Trumps Verharren in den Achzigern hat sich von Beginn an gezeigt, etwa in seiner Verachtung für die modernen Methoden eines datenbasierten Wahlkampfs. Auch sein Rückgriff auf eine unförmige, knallig rote Schildmütze, die in die öffentlichen Auftritte integrierte Ankunft im eigenen Privatjet oder das vergoldete Interior seines Neo-Versailles-Apartments im Trump-Tower signalisieren deutlich den mentalen Aufenthaltsort des Kandidaten. Ebenfalls ein deutliches Zeichen hierfür ist Trumps unerklärliche Überzeugung, dass Bill Clintons wohlbekannte Affären der Kandidatur seiner Frau schaden würden.
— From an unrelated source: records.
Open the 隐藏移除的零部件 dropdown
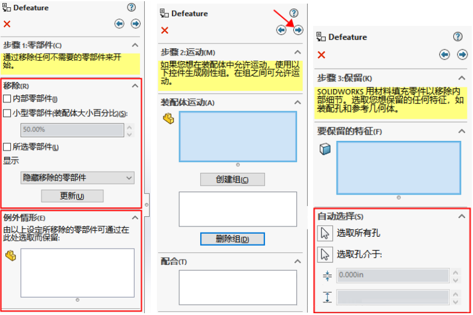473x315 pixels. (x=78, y=178)
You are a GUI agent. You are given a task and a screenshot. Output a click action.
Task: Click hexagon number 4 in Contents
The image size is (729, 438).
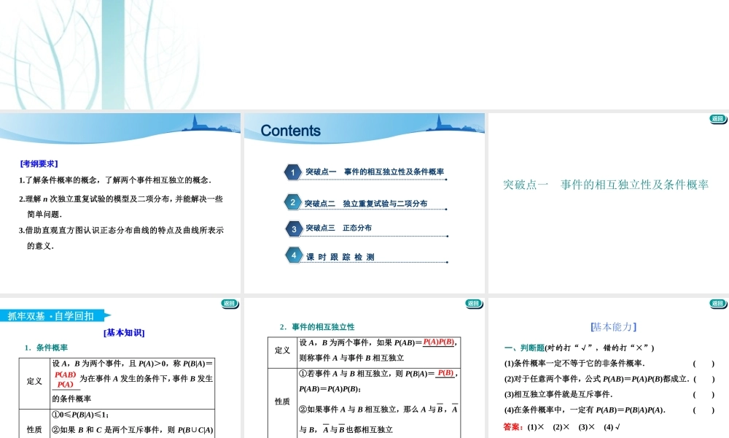click(x=294, y=256)
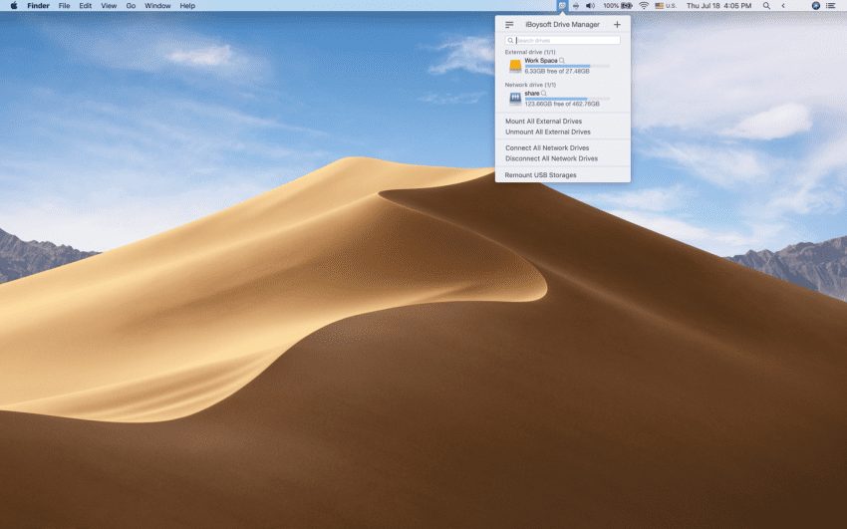Image resolution: width=847 pixels, height=529 pixels.
Task: Select Unmount All External Drives
Action: (x=547, y=132)

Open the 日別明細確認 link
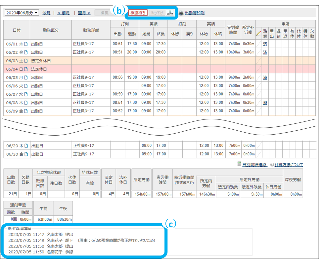[254, 165]
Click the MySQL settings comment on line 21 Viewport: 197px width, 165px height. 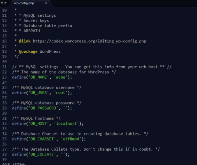pyautogui.click(x=92, y=67)
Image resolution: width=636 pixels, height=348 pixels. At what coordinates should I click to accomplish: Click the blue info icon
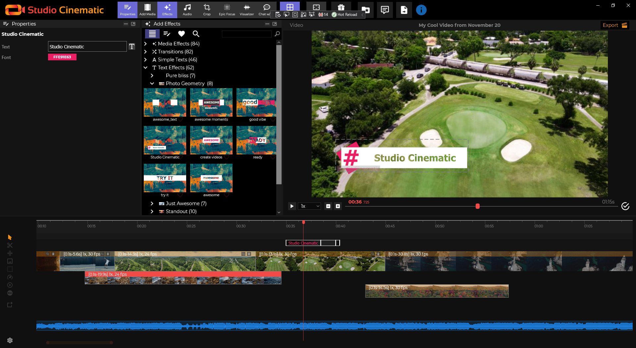[x=421, y=10]
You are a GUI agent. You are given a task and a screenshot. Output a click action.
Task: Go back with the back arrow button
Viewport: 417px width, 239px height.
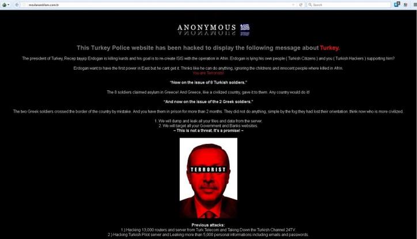pos(17,5)
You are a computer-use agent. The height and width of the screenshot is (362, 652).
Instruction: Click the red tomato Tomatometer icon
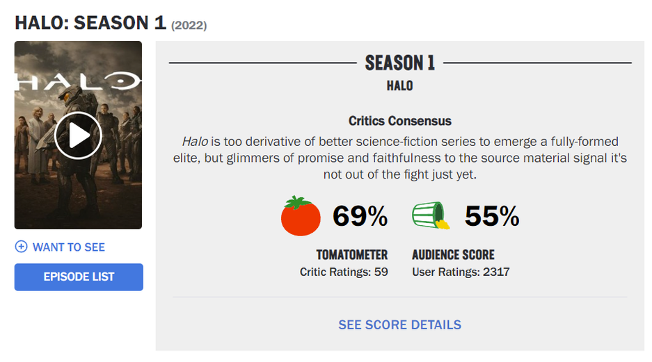pos(301,216)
Die republikanische Partei hat sich mit dieser Fehleinschätzung bereits 1998 (!) eine blutige Nase geholt, als Clintons Zustimmungswerte inmitten der Lewinsky-Affäre nicht etwa fielen, sondern stiegen, und die Democrats bei den Midterm-Elections zulegten - eine außerordentliche Seltenheit, dass die "in-house party" bei diesen Wahlen gewinnt. Trump aber kann diese Lektion der ihm kulturell bereits fremden Neunziger nicht verarbeiten. Nur so ist zu erklären, dass er glaubt, seine von der Washington Post publizierten Kommentare über das Küssen und Begrapschen von Frauen seien dadurch wegzuerklären, dass Bill Clinton auch solche Sachen sagte.

Es gibt aber auch einen wesentlich handfesteren, empirisch bestätigbaren Grund für die mangelnde Attraktivität von Trumps Botschaft: die Demographie. Die Achziger, wo Trump seine geistige Heimat unterhält, wurden von großen Teilen der Wählerschaft überhaupt nicht erlebt. Trump, der seine größten Erfolge in dieser Periode feierte, ist mittlerweile siebzig. Die Leute, die kulturell in den Achzigern aufgewachsen sind - also wer in den 1970ern geboren wurde - sind Mitte Dreißig oder noch älter, und viele verbinden nicht ihre besten Erinnerungen mit dieser Dekade, sondern mit den ökonomisch wesentlich ergiebigeren Clinton-Jahren der Neunziger. Jede empirische Untersuchung zeigt, dass Trump erst bei über 50jährigen Wählern Mehrheiten einfährt. Wähler unter Dreißig lehnen ihn zu über 70% ab. Addiert man dazu Trumps notorische Probleme mit Schwarzen, Latinos und Frauen zeigt sich schnell, dass es schlicht nicht genug wütende, alte, weiße Männer gibt um ihm zur Präsidentschaft zu verhelfen. Und das ist wahrlich ein Segen.